Bild: Erster autofreier Sonntag der Bundesrepublik am 25.11.1973
Man möchte in die Tischkante beißen. Schon wieder ist die Regierung dabei,
eine historische Chance zum ökosozialen Umbau zu verpassen – wie schon in
der Coronakrise. Die wurde nicht genutzt, um die Billigfliegerei
einzudämmen und die Profitorientierung im Gesundheitssystem zu beenden. Nun
rächt sich das. Mit den Affenpocken droht die nächste Epidemie und der
gleiche Fehler.
Auch den Krieg in der Ukraine könnte die Ampelkoalition viel stärker für
die notwendige Transformation nutzen. Die Regierung macht mit ihrem
Ausstieg aus Putins fossilen Energien zwar vieles richtig, aber auch vieles
falsch. Der Neubau von elf extrem klimaschädlichen
[1][Flüssiggas-Terminals], der im Eiltempo durchgedrückt wurde, ist ein
katastrophales Beispiel. Weitere sind die schwachsinnige Subvention des
[2][Benzinpreises] und der Unwille, mit ambitionierten Energiesparmaßnahmen
putin- und fossilfreie Zonen zu schaffen. Selbst die Internationale
Energieagentur hat schon im März ausgerechnet, dass sich durch zehn
Einzelmaßnahmen täglich rund 2,7 Millionen Barrel Öl einsparen ließen – so
viel wie der Benzinverbrauch aller Autos in China. Dazu zählen Tempolimit,
Streichung der Inlandsflüge, mehr Homeoffice und autofreie Sonntage.

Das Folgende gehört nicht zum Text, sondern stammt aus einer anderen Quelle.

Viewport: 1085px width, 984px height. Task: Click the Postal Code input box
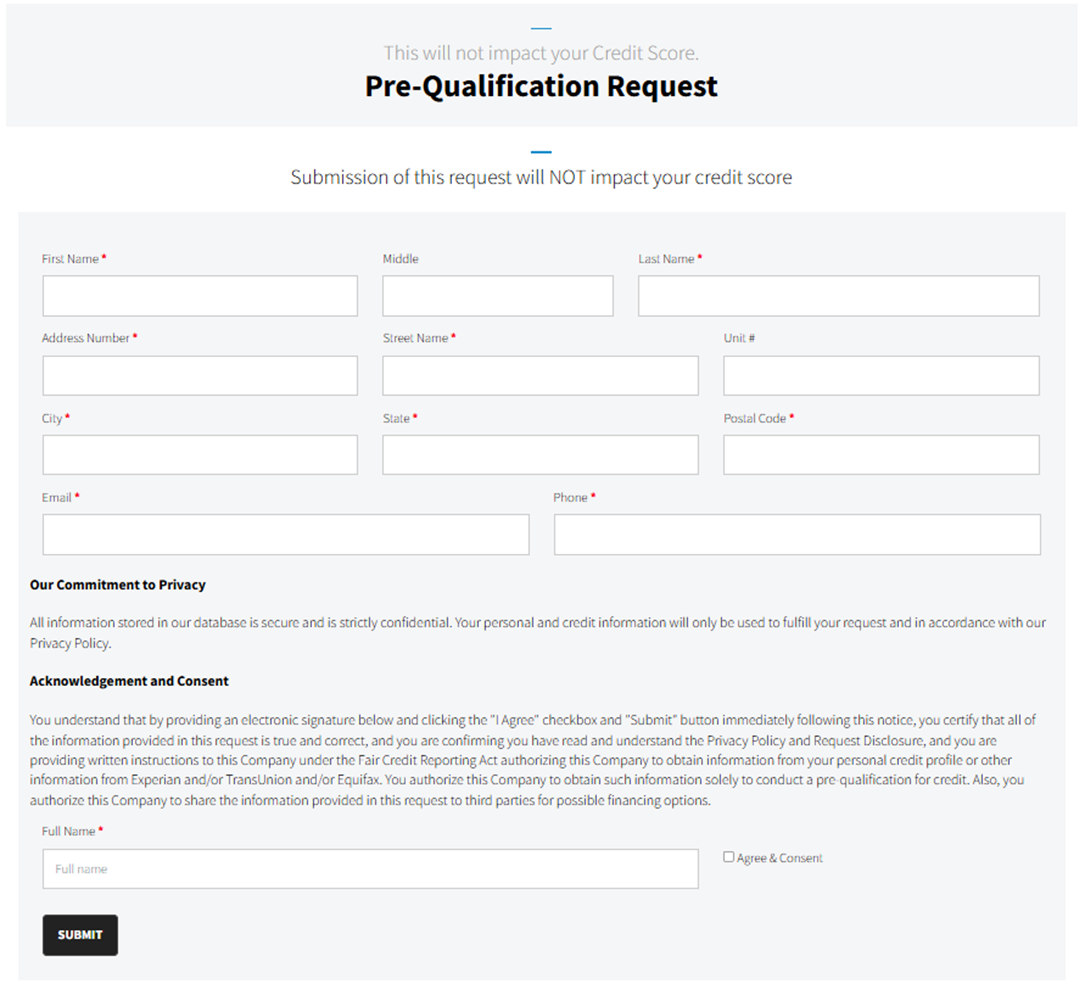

Warum wird so gut wie nichts davon verwirklicht? Wovor hat die Regierung
Angst? Vor Gelbwesten-Protesten? Oder dem kleinen Koalitionspartner FDP?
Rechtspopulistische Proteste sind zwar nie völlig auszuschließen, lassen
sich aber durch kluges, transparentes Vorgehen einschränken.
Die Akzeptanz für Doppelstrategien gegen Putin und die Klimakrise ist in
der Gesellschaft so breit wie nie zuvor – und das muss nicht Verzicht
bedeuten, sondern kann mehr Lebensqualität bringen. Beispiel autofreie
Sonntage: Wer sie in der Ölkrise 1973/74 erlebt hat, weiß, wie zauberhaft
sie waren: Sonnenuntergänge mit Nachtigallgesang an Autobahnen und in
Innenstädten. Beispiel Tempolimits: Schon lange zeichnen sich hierfür
Mehrheiten in der Bevölkerung ab. Warum dies nicht lustvoll zelebrieren als
langsame Massen-Events?
Wer sich nicht traut, solche Maßnahmen bundesweit auszurufen, könnte sie
zumindest als Regionalexperimente in einigen Bundesländern oder Städten
zulassen, begleitet und ausgewertet von repräsentativ ausgelosten
Bürgerräten. Überhaupt könnte viel mehr ausprobiert werden. Welche Stadt
oder Gemeinde wird zur ersten vollständig „putinfreien Zone“? Dafür könn…
es einen Wettbewerbspreis geben, überreicht von der Bundesumweltministerin.
Ein Skandal ist die Tatsache, dass immer noch rund 60 Prozent des deutschen
Getreides in Tiertrögen und Tanks landet – in einer Zeit, in der in
Ostafrika und Nahost Millionen von Hungertoten zu befürchten sind. Die
zuständigen Ministerien wollen diesen Anteil zwar verringern, aber im
Schneckentempo. Warum nicht sofort? Statt mit Getreide und Gensoja aus
abgeholztem Amazonasgebiet dürften Nutztiere nur noch mit hofeigenem
Futter gefüttert werden. Mehr Fleisch und Milch gibt es dann einfach nicht.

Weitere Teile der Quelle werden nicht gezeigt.